TASK REQUIREMENTS: Only the lines from the start of the data to the line containing "The height and width of the screenshot is (281, 346).", both included, should be output, exactly and without pictures.

(Stored data)

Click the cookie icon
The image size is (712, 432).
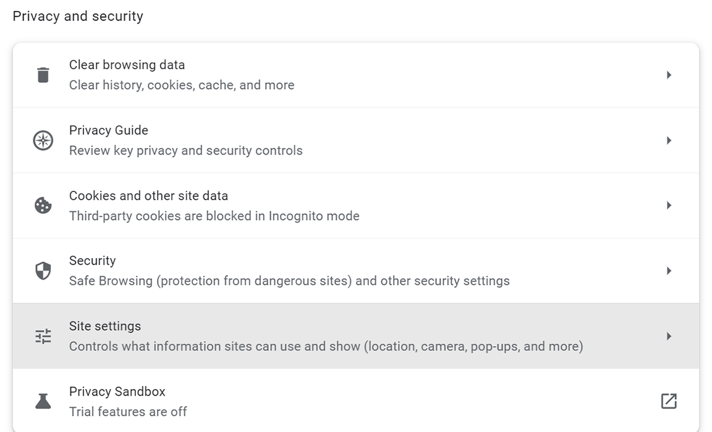point(43,205)
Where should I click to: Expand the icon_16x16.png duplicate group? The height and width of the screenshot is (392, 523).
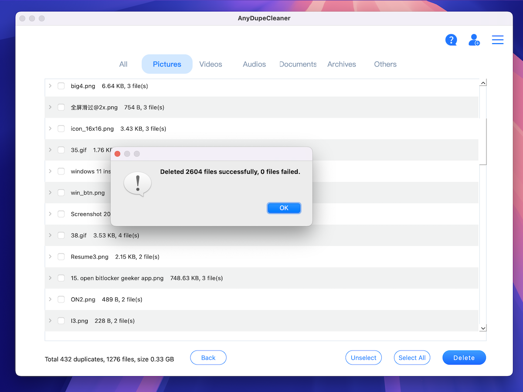(50, 129)
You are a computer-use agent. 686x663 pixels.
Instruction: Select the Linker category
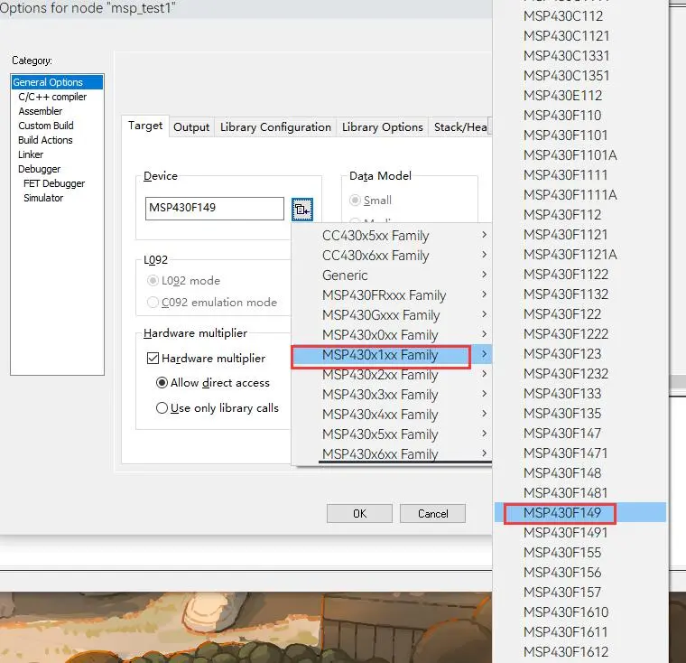(x=31, y=154)
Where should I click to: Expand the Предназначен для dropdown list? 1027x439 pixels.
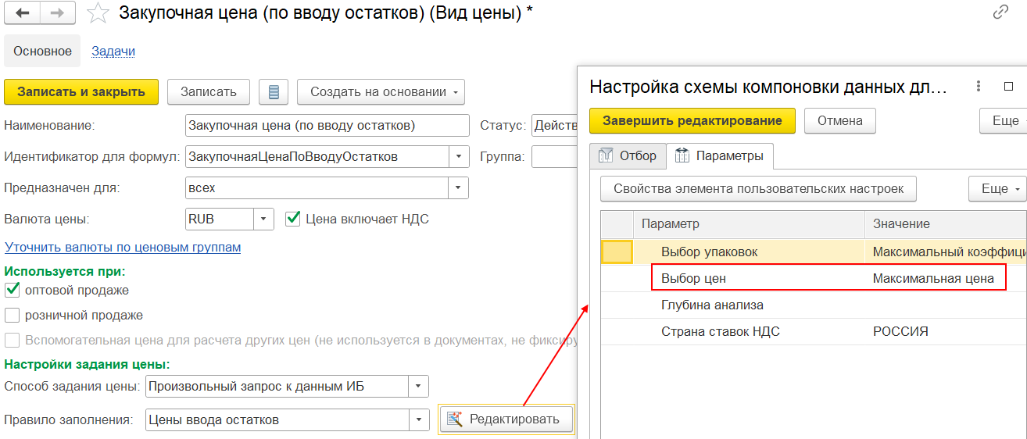(458, 188)
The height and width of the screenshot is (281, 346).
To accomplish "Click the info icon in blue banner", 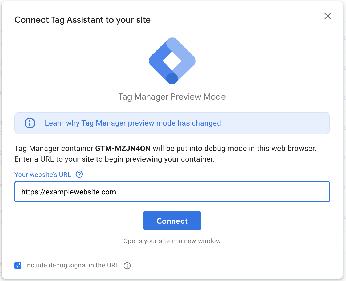I will pos(30,123).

ANSWER TO THIS TASK:
Click the cookie icon
The image size is (712, 432).
point(43,205)
Where should I click to: Expand the icon_16x16.png duplicate group? The height and width of the screenshot is (392, 523).
(50, 129)
You are a computer-use agent. 686x663 pixels.
Instruction: Select the Linker category
(x=31, y=154)
Where should I click to: Expand the Предназначен для dropdown list? 1027x439 pixels.
(458, 188)
The height and width of the screenshot is (281, 346).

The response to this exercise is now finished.